El derecho a la verdad y la obligación de Presidencia a ser transparente
En México, el derecho a la verdad no es una aspiración abstracta: es un principio jurídico reconocido en estándares internacionales y un componente esencial de cualquier democracia que aspire a la rendición de cuentas. En un país marcado por décadas de impunidad, corrupción y desconfianza institucional, la palabra de la máxima autoridad del Estado adquiere un peso determinante. Por ello, diversos sectores de la sociedad han comenzado a cuestionar la distancia entre el discurso oficial y las expectativas ciudadanas de transparencia durante el inicio del gobierno de la presidenta Claudia Sheinbaum.
Aunque la Presidencia sostiene que existe un compromiso con la honestidad y la claridad, analistas, organizaciones civiles y académicos han señalado que una parte importante de la ciudadanía —particularmente aquella más informada y crítica— percibe inconsistencias o silencios relevantes en temas de alto impacto público. Esta tensión entre narrativa gubernamental y exigencia social abre un debate necesario: ¿cómo garantizar que el derecho a la verdad sea respetado cuando los asuntos en cuestión involucran a las más altas esferas del poder?
El caso Gertz Manero: un cierre sin respuestas.
La salida del exfiscal general Alejandro Gertz Manero generó múltiples interpretaciones. Aunque el gobierno presentó la transición como un relevo institucional ordinario, diversos especialistas han recordado que durante su gestión se acumularon controversias que, según ellos, habrían ameritado una remoción anticipada.
Entre los temas más señalados por críticos se encuentran: el conflicto familiar relacionado con el caso de su cuñada, que derivó en cuestionamientos sobre el uso de la Fiscalía para fines personales; las investigaciones del caso Ayotzinapa, donde organismos nacionales e internacionales denunciaron opacidad y resistencia a entregar información clave; los señalamientos vinculados a Odebrecht, en los que organizaciones anticorrupción han advertido inconsistencias y falta de avances sustantivos; el llamado “Rancho Izaguirre”, mencionado en investigaciones periodísticas sobre presunto enriquecimiento o uso indebido de influencias; y muchas otras acciones oscuras que irán saliendo a la luz, como la compra de armas al dueño de la mitad de Miss México —armas de contrabando, remarcadas, que incluso se les distribuye a la delincuencia organizada—, así como las extorsiones de sus fiscales y otras conductas muy graves que merecían la destitución y llamarlo a cuentas, no nombrarlo embajador.

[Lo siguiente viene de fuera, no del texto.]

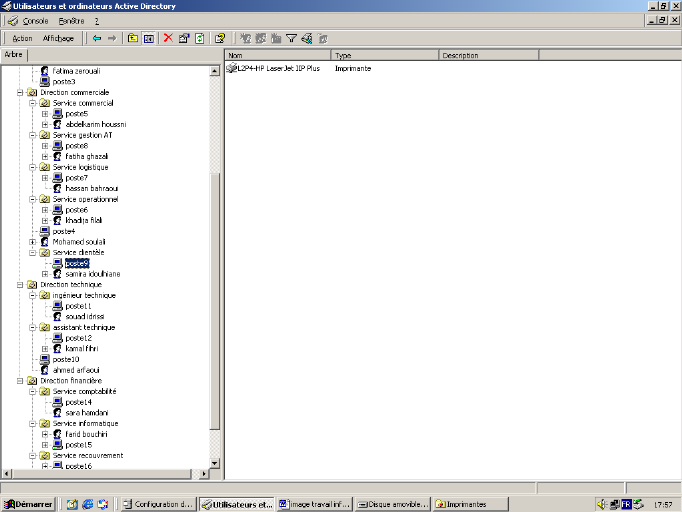Click the Help icon in toolbar
This screenshot has width=682, height=512.
220,38
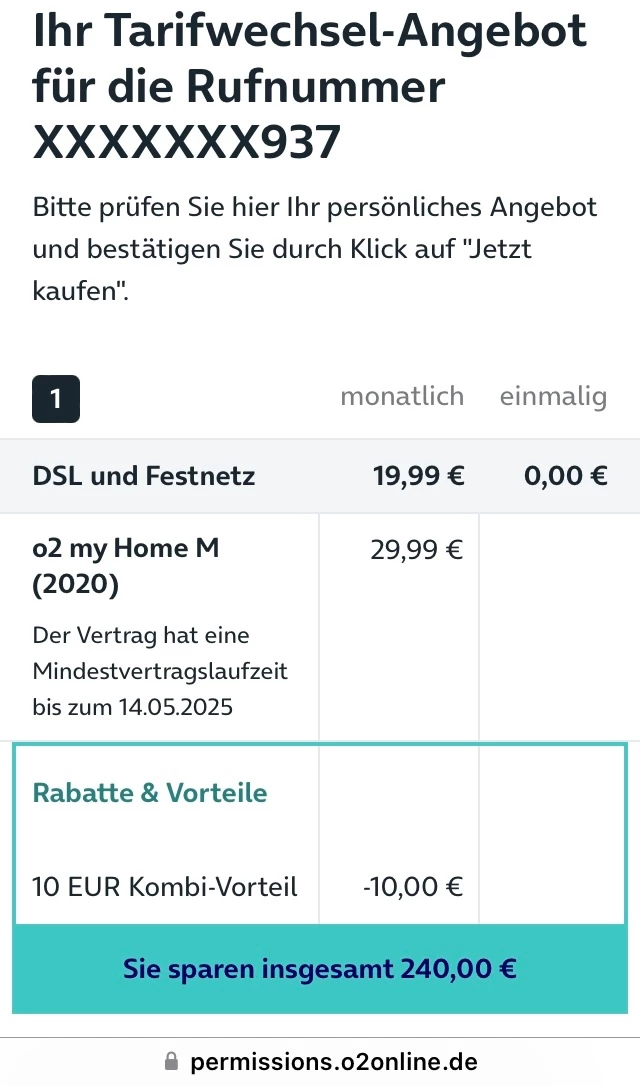Click the Tarifwechsel-Angebot page heading
Screen dimensions: 640x1086
(x=310, y=32)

Otro punto que ha generado preocupación entre observadores es la existencia de presuntas “listas negras” de personas investigadas o presionadas desde altos niveles del gobierno federal. De acuerdo con reportes periodísticos y testimonios recogidos por organizaciones civiles, estas listas habrían sido utilizadas para ejercer presión mediante mecanismos que críticos describen como extorsivos, en coordinación con ciertas instituciones públicas y despachos privados de alto perfil en la Ciudad de México. Aunque ninguno de estos señalamientos derivó en una resolución judicial firme contra el exfiscal, su acumulación alimentó la percepción de que la salida ocurrió sin una explicación pública proporcional a la gravedad de los cuestionamientos.
Si bien estas acusaciones no han sido confirmadas oficialmente, su sola existencia subraya la urgencia de que la Presidencia garantice procesos transparentes, verificables y libres de interferencias indebidas. El derecho a la verdad exige que cualquier señalamiento de abuso de poder sea investigado con independencia y que la ciudadanía reciba información clara, oportuna y verificable.
La presidenta Sheinbaum ha insistido en que su administración se rige por principios de honestidad y rigor técnico. Sin embargo, la percepción pública no depende únicamente de declaraciones, sino de la coherencia entre discurso y hechos, así como de la capacidad del Estado para esclarecer controversias sin opacidad ni evasivas. En un país donde la confianza institucional ha sido históricamente frágil, el derecho a la verdad no puede ser negociable. La ciudadanía exige explicaciones completas, investigaciones independientes y un compromiso real con la transparencia. No se trata de un capricho opositor ni de una disputa política: es una condición mínima para que la democracia funcione.
El derecho a la verdad implica que las autoridades deben informar con precisión, reconocer errores, explicar decisiones y garantizar que ninguna persona —por poderosa que sea— quede fuera del escrutinio público. La Presidencia tiene la oportunidad de fortalecer este principio mediante una comunicación más abierta, investigaciones exhaustivas y un compromiso inequívoco con la rendición de cuentas. En un México que ya no acepta discursos sin sustento, la verdad no es solo un deber moral: es una obligación constitucional y un pilar de legitimidad democrática.